Jennifer’s kids came to visit as well, and were so excited by what their Mom had done. “Our kids think we’re like Santa Claus, giving families children,” Jennifer explains. “Still, they were happy to have their mom back, and we were all looking forward to getting our lives back to normal. Some surrogates say they feel sad leaving the hospital without a baby. I was happy to have done this, but ready to move on to the next part of our life.”
The day she got out of the hospital, she and her husband, along with the Dads, went down to the courthouse to make it official. They signed papers and went through a legal procedure that essentially removed Jennifer and David’s names from the birth certificate, and included the two fathers instead. They became the first surrogate family in the country to do this. “The judge said it was a defining day in history, and that she wished she could have married the two men right then and there.”
It was such an incredible experience for Jennifer and her family that, a few years later, she decided to become a surrogate for a same-sex couple in Michigan. “This time, I skipped the agency, and did all of the paperwork and logistical stuff myself,” she says. “It just seemed more fair to me because these couples end up spending such insane amounts of money on egg donors and IVF and embryo transfers, I felt we could eliminate some of the extraneous costs.” In general, surrogates in the US are usually paid in monthly installments. The contracts are always worded carefully, implying that the fee is for care and expenses, not a lump sum for the use of the surrogate’s body. Once again, Jennifer went to California for the embryo transfer and got pregnant with twins, a boy and a girl, born in October 2010.

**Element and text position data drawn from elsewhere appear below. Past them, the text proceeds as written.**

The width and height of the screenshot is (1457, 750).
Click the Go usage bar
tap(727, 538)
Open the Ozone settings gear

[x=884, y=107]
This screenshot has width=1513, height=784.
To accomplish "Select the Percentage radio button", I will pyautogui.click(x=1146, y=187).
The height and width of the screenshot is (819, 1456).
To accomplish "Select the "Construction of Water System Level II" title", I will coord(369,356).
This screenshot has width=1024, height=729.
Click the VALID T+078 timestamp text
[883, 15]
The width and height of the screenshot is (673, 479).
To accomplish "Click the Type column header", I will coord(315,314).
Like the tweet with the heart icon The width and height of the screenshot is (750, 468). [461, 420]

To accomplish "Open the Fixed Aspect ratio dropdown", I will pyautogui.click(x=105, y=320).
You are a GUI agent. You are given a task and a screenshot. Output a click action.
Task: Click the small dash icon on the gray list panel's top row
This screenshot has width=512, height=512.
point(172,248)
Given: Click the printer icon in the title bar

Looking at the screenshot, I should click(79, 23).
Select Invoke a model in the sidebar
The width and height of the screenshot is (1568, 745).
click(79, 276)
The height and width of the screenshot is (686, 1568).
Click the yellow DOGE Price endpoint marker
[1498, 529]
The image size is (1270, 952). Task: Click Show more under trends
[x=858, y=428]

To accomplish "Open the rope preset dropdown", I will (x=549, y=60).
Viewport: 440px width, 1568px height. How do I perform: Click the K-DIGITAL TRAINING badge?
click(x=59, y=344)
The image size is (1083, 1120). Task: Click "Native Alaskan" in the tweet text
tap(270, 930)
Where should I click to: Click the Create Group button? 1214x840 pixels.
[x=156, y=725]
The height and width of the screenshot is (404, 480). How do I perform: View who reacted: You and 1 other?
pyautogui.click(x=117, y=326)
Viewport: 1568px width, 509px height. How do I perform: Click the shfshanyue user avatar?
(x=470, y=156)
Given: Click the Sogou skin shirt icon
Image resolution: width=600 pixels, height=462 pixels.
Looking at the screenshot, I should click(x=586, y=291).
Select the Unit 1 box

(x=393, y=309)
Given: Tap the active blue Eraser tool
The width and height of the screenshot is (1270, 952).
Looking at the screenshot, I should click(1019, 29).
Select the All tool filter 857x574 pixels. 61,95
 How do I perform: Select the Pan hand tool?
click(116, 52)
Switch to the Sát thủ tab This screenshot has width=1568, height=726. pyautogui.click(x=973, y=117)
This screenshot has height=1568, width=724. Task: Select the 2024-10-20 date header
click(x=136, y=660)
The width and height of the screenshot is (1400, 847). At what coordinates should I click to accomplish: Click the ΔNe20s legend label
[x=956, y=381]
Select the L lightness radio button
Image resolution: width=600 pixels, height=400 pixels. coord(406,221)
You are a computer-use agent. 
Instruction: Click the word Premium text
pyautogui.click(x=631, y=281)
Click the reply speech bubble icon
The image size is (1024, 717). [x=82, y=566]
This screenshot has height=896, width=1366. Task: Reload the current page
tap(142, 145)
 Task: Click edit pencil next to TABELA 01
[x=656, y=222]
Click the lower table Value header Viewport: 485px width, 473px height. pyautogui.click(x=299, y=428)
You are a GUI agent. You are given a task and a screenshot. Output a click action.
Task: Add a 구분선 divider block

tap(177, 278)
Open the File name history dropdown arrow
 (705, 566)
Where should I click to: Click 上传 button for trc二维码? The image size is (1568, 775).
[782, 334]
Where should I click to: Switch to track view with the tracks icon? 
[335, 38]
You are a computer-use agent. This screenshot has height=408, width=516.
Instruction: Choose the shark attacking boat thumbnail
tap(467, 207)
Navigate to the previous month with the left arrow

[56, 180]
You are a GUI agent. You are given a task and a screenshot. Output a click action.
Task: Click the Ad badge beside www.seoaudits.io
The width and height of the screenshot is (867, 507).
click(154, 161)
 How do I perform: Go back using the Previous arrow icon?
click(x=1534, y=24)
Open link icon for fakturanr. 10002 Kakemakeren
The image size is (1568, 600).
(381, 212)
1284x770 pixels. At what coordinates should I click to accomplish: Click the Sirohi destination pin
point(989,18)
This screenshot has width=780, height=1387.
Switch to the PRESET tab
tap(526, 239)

Jennifer still keeps in touch with the two families she’s helped, regularly getting emails, pictures and Christmas cards. She says she would love to one day be a surrogate again, even the physical burden of carrying two sets of healthy-sized, full-term twins has left her with back problems. Still, she cherishes her surrogacy experiences: “It was such a rewarding thing for me, to give these wonderful, loving couples the children they deserved,” she says. “I have zero regret and would do it again for them in a heartbeat.”
*Name changed for clarity. “Sarah’s” name is also Jennifer.